▶ TASK DESCRIPTION: Reproduce every line of the records below word for word, leaving out the pictures.

— start of MATERIAL PROVIDED —

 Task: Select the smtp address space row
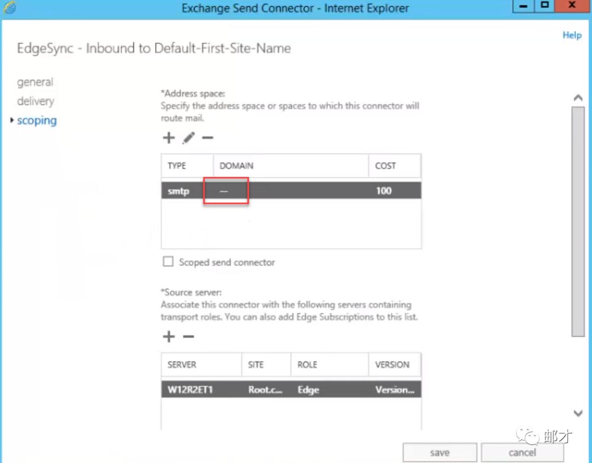pos(291,191)
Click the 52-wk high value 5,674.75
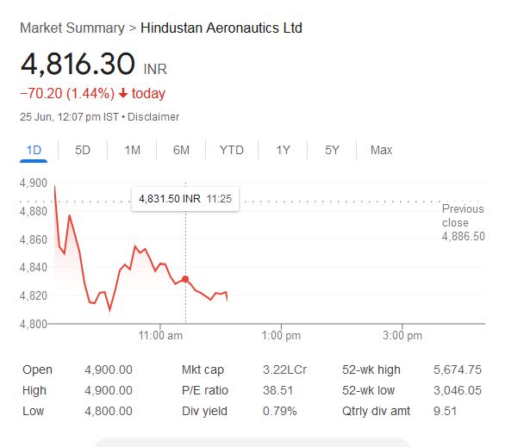Screen dimensions: 530x447 click(457, 369)
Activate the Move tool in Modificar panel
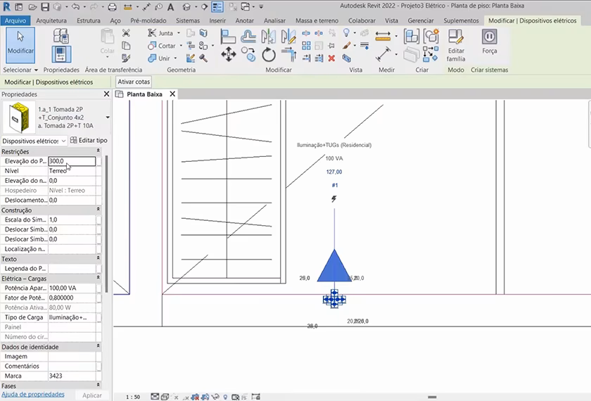This screenshot has height=401, width=591. coord(229,55)
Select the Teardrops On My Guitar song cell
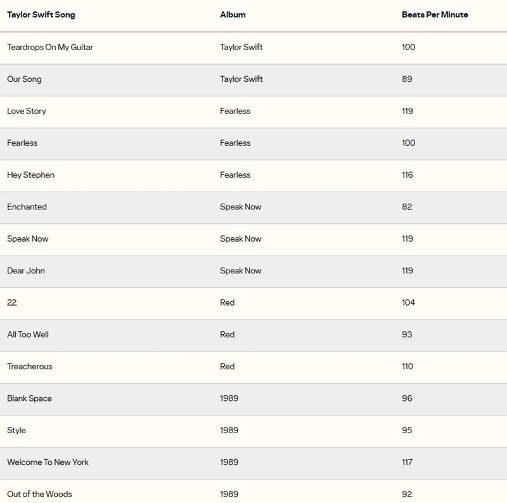507x503 pixels. point(50,48)
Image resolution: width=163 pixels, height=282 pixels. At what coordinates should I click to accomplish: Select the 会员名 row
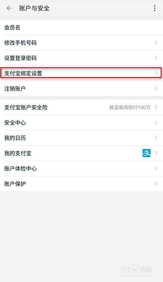(x=82, y=27)
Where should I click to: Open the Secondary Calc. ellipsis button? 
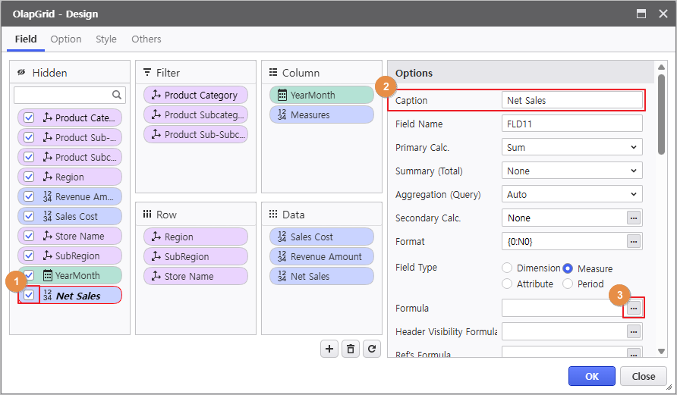tap(634, 218)
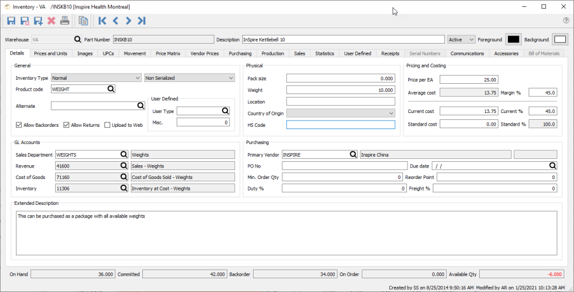The height and width of the screenshot is (292, 574).
Task: Search for a Primary Vendor using the magnifier
Action: [353, 154]
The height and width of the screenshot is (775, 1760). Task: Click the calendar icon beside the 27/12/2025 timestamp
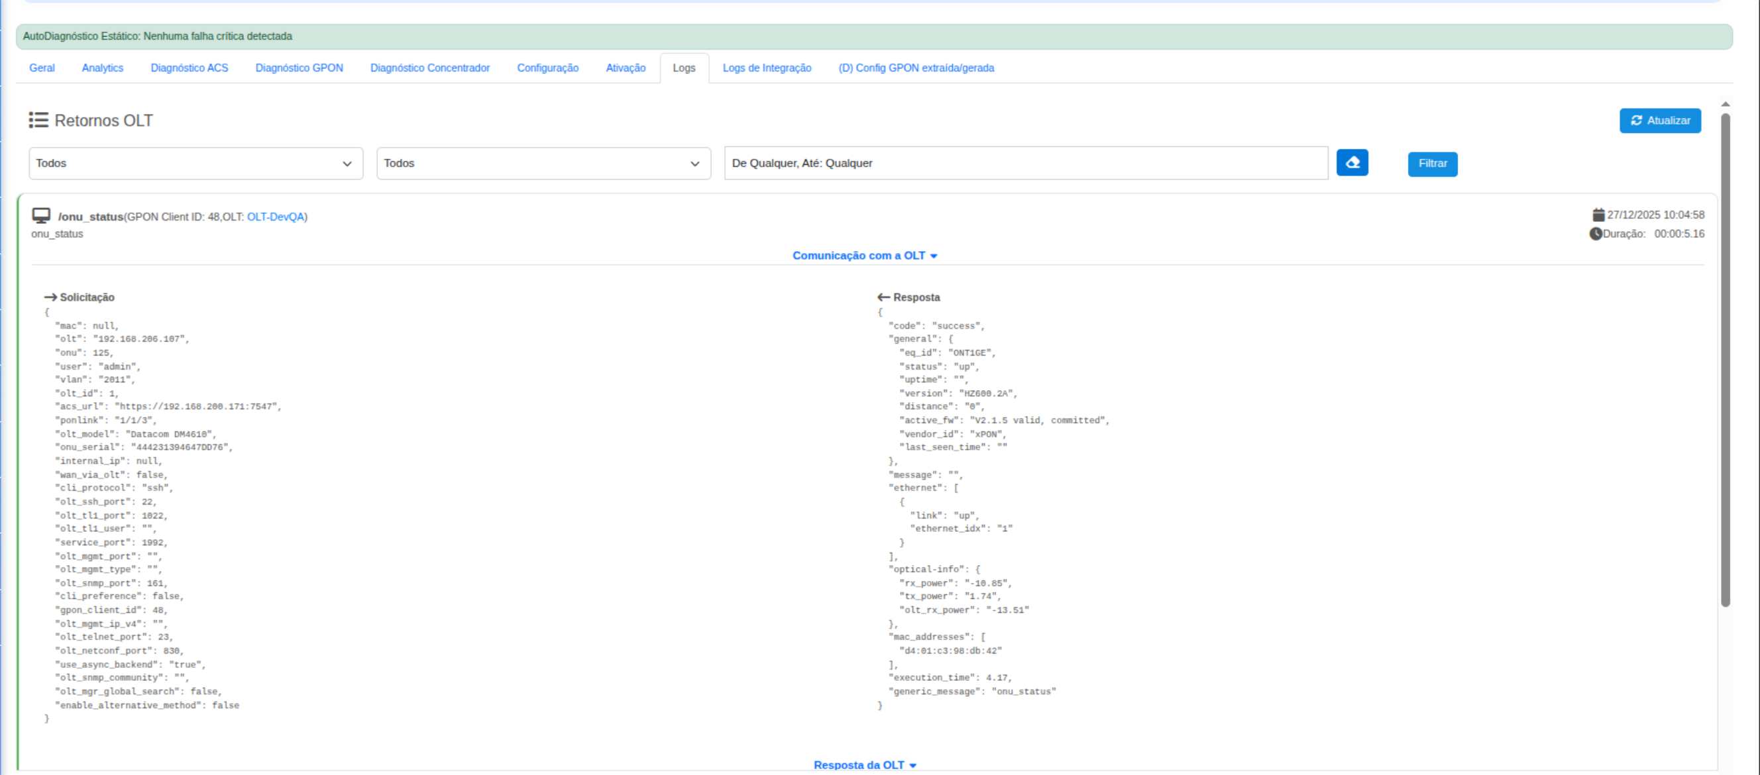(1597, 214)
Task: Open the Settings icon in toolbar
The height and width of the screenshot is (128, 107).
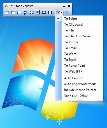Action: pos(67,13)

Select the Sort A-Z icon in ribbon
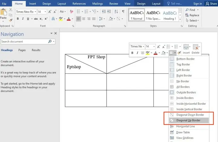116,12
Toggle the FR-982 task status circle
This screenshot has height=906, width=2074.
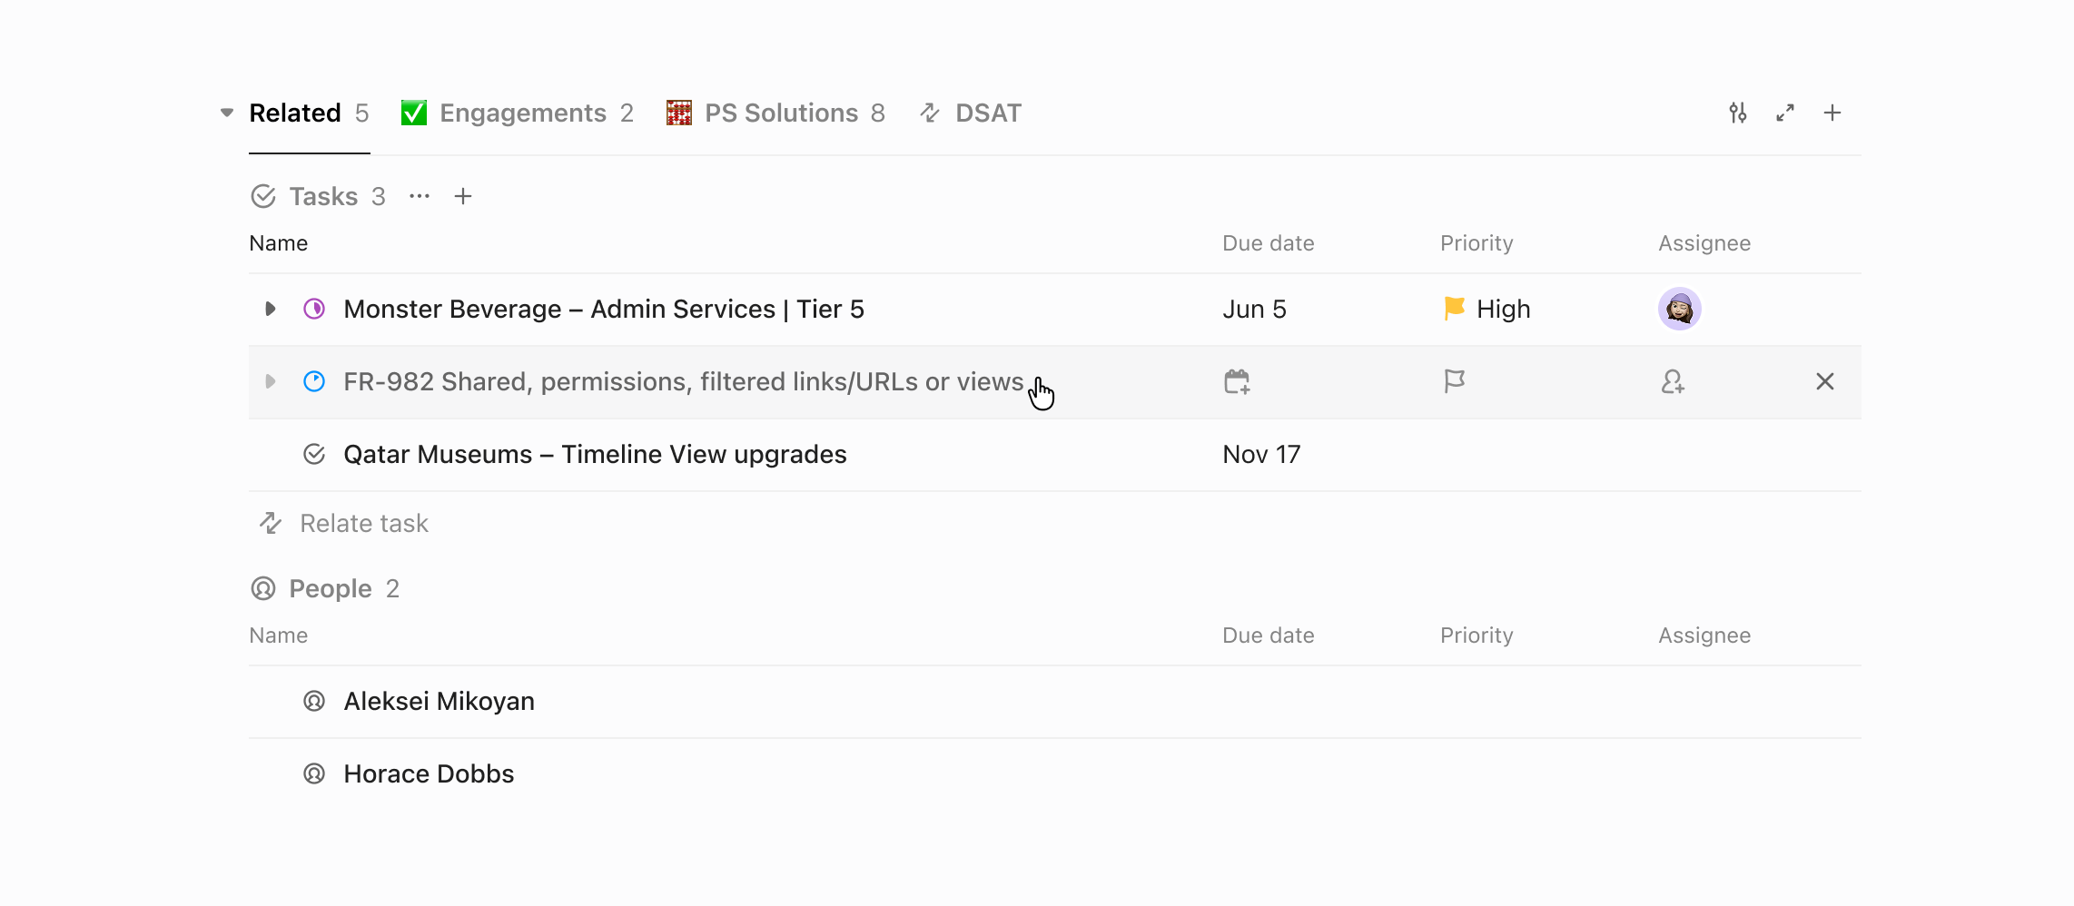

— end of MATERIAL PROVIDED —

▶ THE ANSWER:
 Task: Select the smtp address space row
pos(291,191)
Click the 52-wk high value 5,674.75
Screen dimensions: 530x447 click(457, 369)
Activate the Move tool in Modificar panel
This screenshot has height=401, width=591. coord(229,55)
Select the Teardrops On My Guitar song cell
507x503 pixels. point(50,48)
Image resolution: width=163 pixels, height=282 pixels. At what coordinates should I click to accomplish: Select the 会员名 row
(x=82, y=27)
Where should I click to: Open the Secondary Calc. ellipsis button? 
tap(634, 218)
The height and width of the screenshot is (292, 574).
Task: Search for a Primary Vendor using the magnifier
Action: [353, 154]
The height and width of the screenshot is (775, 1760). Task: Click the calendar icon beside the 27/12/2025 timestamp
(1597, 214)
Task: Open the Settings icon in toolbar
The height and width of the screenshot is (128, 107).
Action: pos(67,13)

Select the Sort A-Z icon in ribbon
116,12
Toggle the FR-982 task status circle
This screenshot has height=906, width=2074.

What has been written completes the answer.